The following characteristics help in the differential diagnosis.
Multiple bilateral cavities would raise suspicion for either branchiogenous or hematogenous process. You should consider:
- Aspiration lung abscess
- Septic emboli
- Metastatic lesions
- Vasculitis (Wegener's)
- Coccidioidomycosis, tuberculosis
- Primary lung cancer
- Post-traumatic lung cyst
- Many other diseases
A large cavity encompassing the entire lobe or lung should raise suspicion for gangrene of lung.
- Classical locations for aspiration lung abscess are superior segment of the lower lobes and axillary subsegments of anterior and posterior segments of upper lobes.
- Tuberculous cavities are common in superior segments of upper and lower lobes.
- When a cavity in anterior segment is encountered, a strong suspicion for lung cancer should be raised. TB and aspiration lung abscess are rare in anterior segments. Cancer lung can occur in any segment.

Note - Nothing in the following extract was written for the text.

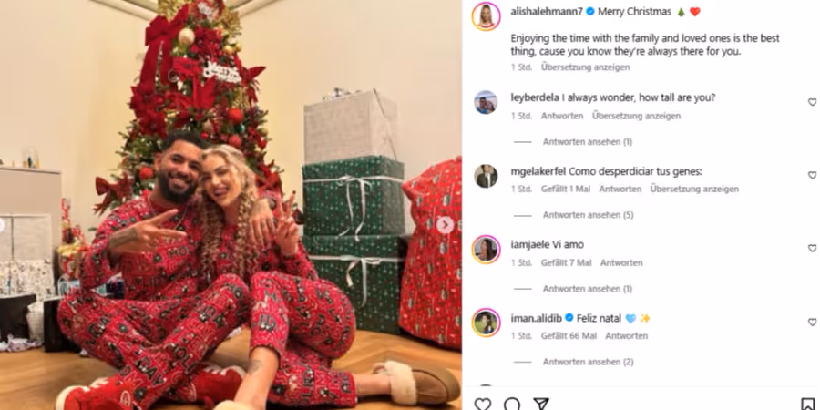Show translation of the post caption
The width and height of the screenshot is (820, 410).
(585, 67)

- Thick walls are seen in:
- Lung abscess
- Necrotizing squamous cell lung cancer
- Wegener's granulomatosis
- Thin walled cavities are seen in:
- Metastatic cavitating squamous cell carcinoma from the cervix
- M. Kansasii infection
- Congenital or acquired bullae
- Post-traumatic cysts
- Open negative TB
Lining of Wall:
The wall lining is irregular and nodular in lung cancer or shaggy in lung abscess . The appearance is akin to stalactites and stalagmites.
- The most common cause for air fluid level is lung abscess. Air fluid levels can rarely be seen in malignancy and in tuberculous cavities from rupture of Rasmussen's aneurysm.

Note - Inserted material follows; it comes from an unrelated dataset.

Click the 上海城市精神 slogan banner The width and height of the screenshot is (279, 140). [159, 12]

- A fungous ball should make you consider aspergillosis. A blood clot and fibrin ball will have the same appearance.
- Floating Water Lily: I have never seen this. The collapsed membrane of a ruptured echinococcal cyst, floats giving this appearance.
Ipsilateral lymph nodes or lytic lesions of the bone is seen with malignancy.
Evolution of Lesion:
Many times review of old films to assess the evolution of the radiological appearance of the lesion extremely helpful. Examples
- Infected bullae
- Sub acute necrotizing aspergillosis
- Bleeding from Rasmussen's aneurysm in a tuberculous cavity
Cavity can be encountered in practically most lung diseases.
Common diseases and their characteristics include:
- Primary Lung Cancer
- Thick wall
- Shaggy lumen
- Eccentric cavitation
- Necrotizing Pneumonia
- Lung abscess
- Gravity dependant segments
- Thick wall
- Air-fluid levels
- Superior segments
- Infiltrate around
- Fungal infections
- Fungous ball
- Sub acute invasive aspergillosis
- Metastatic disease
- Thin walled (Squamous cell)
- Thick wall (Adenoma)
Comprehension of the Above Principles:
- Rationale for multiple bilateral cavities.
- Why does reactivation TB occurs in superior segments?
- Why does aspiration lung abscess occur in the superior segment of lower lobes?
- What is the criteria for thick and thin wall ?
- What is the pathogenesis of stalactites and stalagmites?
- What is crescentic sign?
- How do you differentiate between aspergilloma and sub acute necrotizing aspergillosis?
- Does the location of cavity in a density have diagnostic significance?
- What is open negative TB?
- In metastatic disease, when do you get thin walled cavities and when do you get thick walled cavities?